The inside story of how the University built its new website from scratch.

http://www.ox.ac.uk/

The University’s website recently has a massive overhaul. Here, we talk to the Suzi Ardley, the University’s Head of Digital Communications, to find out what the process of building a University website from the ground up is like.

Firstly, let’s make sure we understand the size of the task you faced. How big is the University's web presence?

The University has more visitors to its website than most other UK universities — somewhere in the region of 1.75 million visitors per month. Which is huge. That’s growing by about ten per cent each year, too, and approximately 45 percent of our web traffic comes from outside the UK. In terms of content, we had over 1,000 pages to migrate, and there are a further 600 pages or so to migrate throughout the coming year. It’s a huge job.

Where do you start on a project that big?

We started with considerable amount of planning, which involved ensuring that we incorporated the deadlines of all our internal stakeholders and that work was clearly scheduled between them and the development agency. We also had to ensure that a lot of the work was delivered before the deadline, to accommodate for the delays that were going to be inevitable with so many people involved. The web development agency used an Agile project management technique and the University uses a Prince2 based model. They’re quite different, so that was an... interesting combination. 

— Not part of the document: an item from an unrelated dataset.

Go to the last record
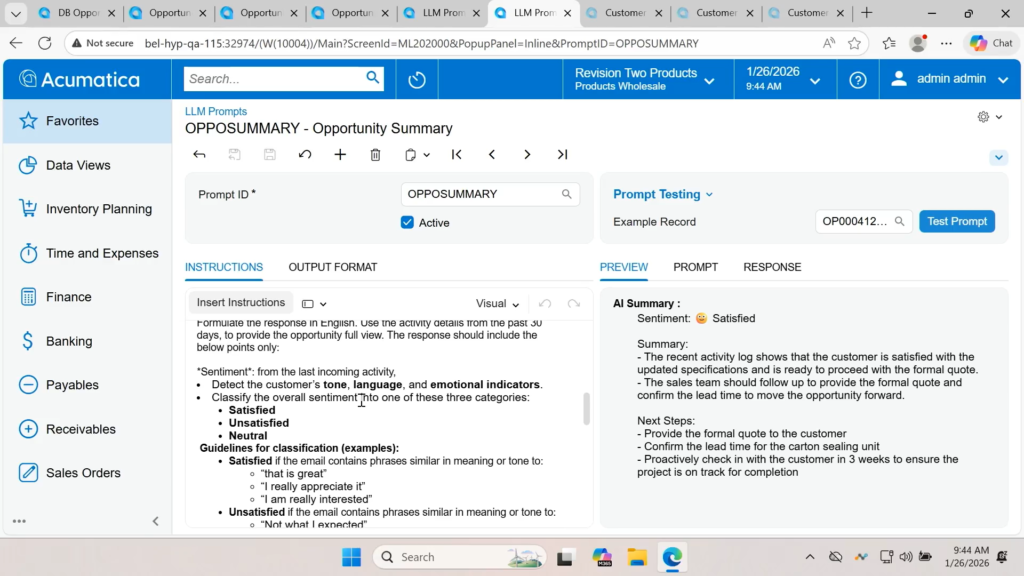1024x576 pixels. (x=562, y=155)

What prompted the decision to overhaul ox.ac.uk? 

The website hadn’t had a significant overhaul since 2007, which is a long time between web developments. That meant that both the style and the technology were quite out of date. The content management system that the site used was actually being retired by the company who created it too, so it will no longer be supported after the end of 2014, so now seemed like a good time. We were also very keen to develop a website that highlighted imagery, video and audio content, and that it worked effectively on mobile devices, too.

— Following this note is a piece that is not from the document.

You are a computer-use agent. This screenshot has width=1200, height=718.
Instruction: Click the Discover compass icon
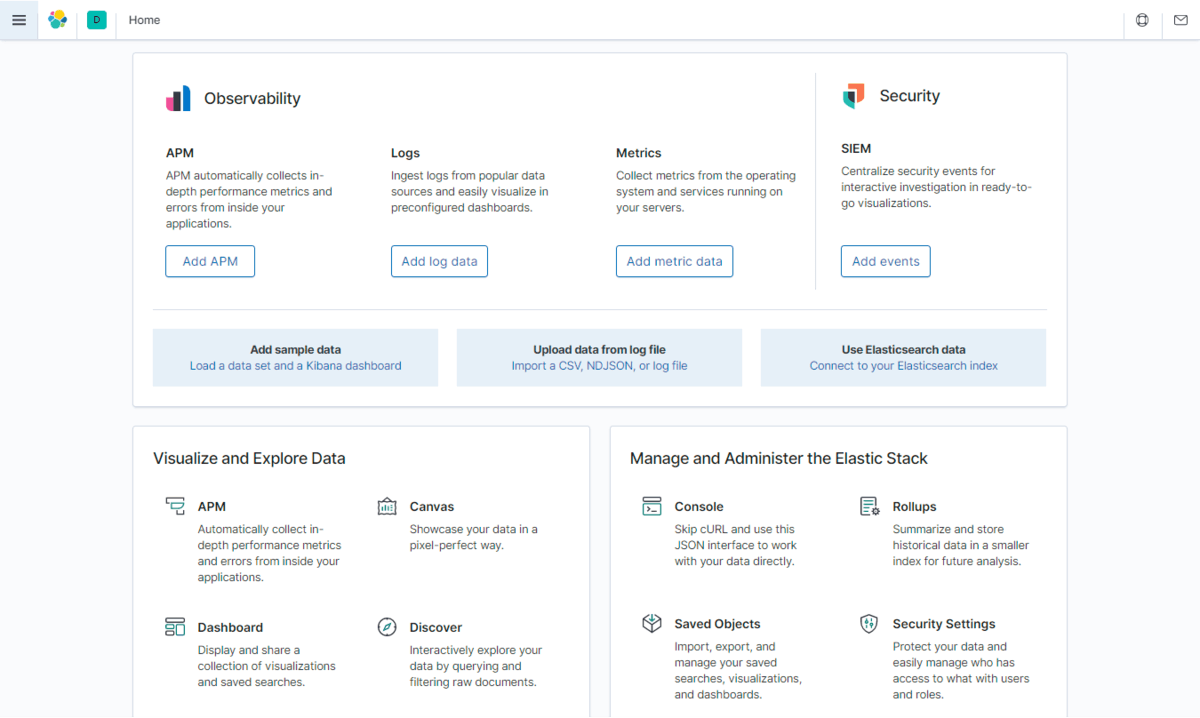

And what were your priorities for the redesign?

To make the website look fantastic and user-friendly! We wanted to give it a contemporary aesthetic while maintaining the integrity of the Oxford brand, as well as making sure everything was easy to find. It had to showcase all that is unique about Oxford — hence a  lot of large-format images and an emphasis on all the rich and varied video and audio content produced by the University. It was also very important that the design was responsive and worked on mobile devices, which involves a huge amount of testing and checking. As well as all that, we had to ensure that the site worked well at the back-end, too — so that it was straightforward for the eighty or so staff that we have updating it on a daily basis.

What are the main improvements that have been made?

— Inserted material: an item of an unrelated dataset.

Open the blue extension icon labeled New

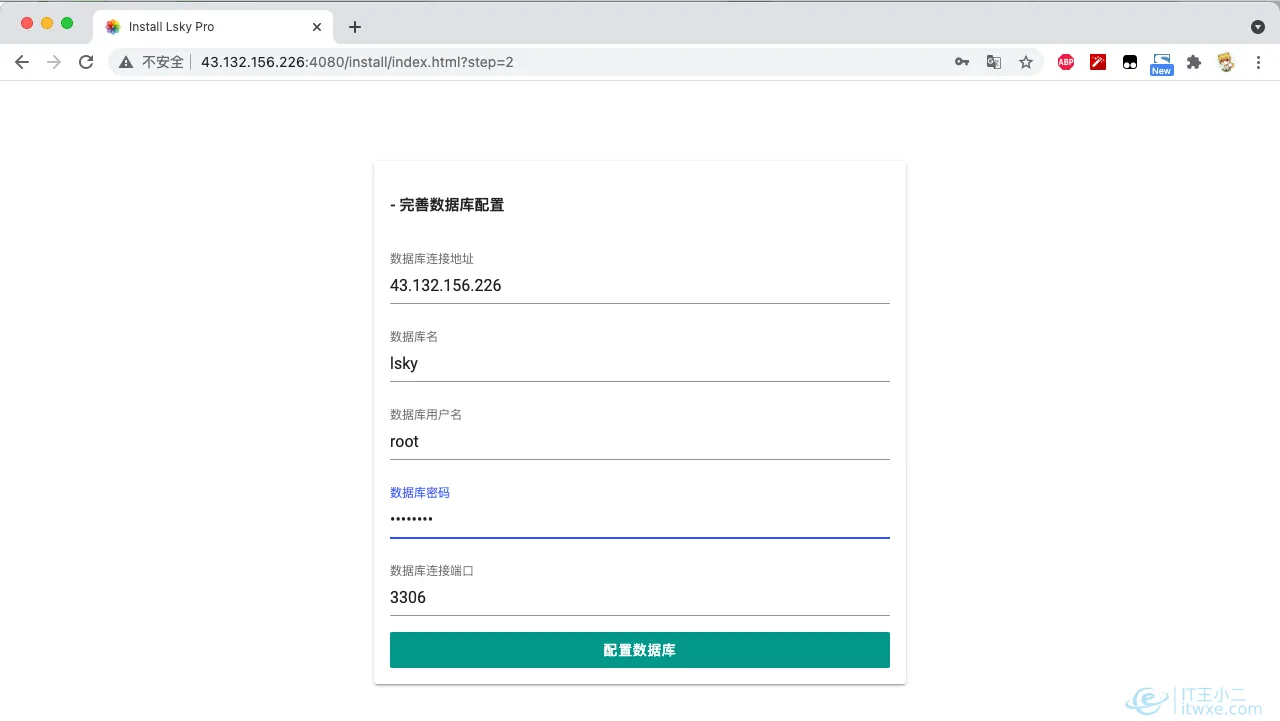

The website now has a greater capacity for us to showcase some of the great content that’s being produced in Oxford, and to present it in more engaging ways. We’ve also been able to ensure that the content and the structure of information is more consistent across the site, so people can always find what they need. In fact, we did a lot of user testing with our external audiences, such as prospective undergraduate students, so we were able to make changes based on their feedback. The whole process also gave us a great opportunity to review and re-write content to ensure that it was all as up-to-date and accurate as possible. 

What were the biggest challenges along the way?

In a project like this the budget is always a significant challenge, but that just takes very close management. Also the number of stakeholders: trying to achieve a consensus on issues like design with a large and varied group of people was challenging!

Is there anything that you love about the new site that you think visitors might not notice?

I particularly love the video wall which you can see here. To come up with that idea we looked at a lot of different video walls and we liked the style of one in particular called the Louisiana channel, so we used some of those features. We’re going to make some improvements to how we display video, too — so stay tuned. 

And, overall, how happy are you with the final result?

I'm happy with it in that I think it’s a significant improvement on the previous website! We’re continuing to make changes to the site all the time, though, and we have a plan of work for a series of enhancements. The new site is very much a starting point which we’ll continue to develop and improve based on analytics and user testing.